In Robo-Hunter, the entire population of the UK is repeatedly depicted as lazy, indolent, entitled jerks who only care about whatever the robot-controlled media tells them to care about. They sing when Robo-Thatcher tells them to, they support robot footballers just because it's World Cup time. The whole country happily sits around collecting welfare checks and obsessing over mindless soap operas starring babies.
My take is that when writers are willing to savage their own cultural stereotypes that way, then they've earned the right to be playful with other cultures. If the Brits in Robo-Hunter's world were incredibly noble and perfect, then the "minestrone" and "Pentax" gags would be troublesome, but that's not what's happening here.

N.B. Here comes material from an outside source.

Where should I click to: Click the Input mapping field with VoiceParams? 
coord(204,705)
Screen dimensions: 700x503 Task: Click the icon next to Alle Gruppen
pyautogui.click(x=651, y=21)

The other side of the coin would be '60s strips like Kelly's Eye, where you have a blond, square-jawed, intellectual superman occasionally coming up against booga-booga stereotypes, or this tribe of "Seminoles" in the Florida Everglades that looked like castoffs from a '40s film serial. Titan reprinted that story a few years ago, and that really was shocking, seeing that level of dimwit cultural insensitivity.
It's all in the presentation. If you're willing to lampoon everybody and are especially harsh on your own culture, then the sky's the limit, I say. I know it's a slippery slope, but comedy's a tough business.
(We're all agreed that nobody wants France winning the Cup again, right?)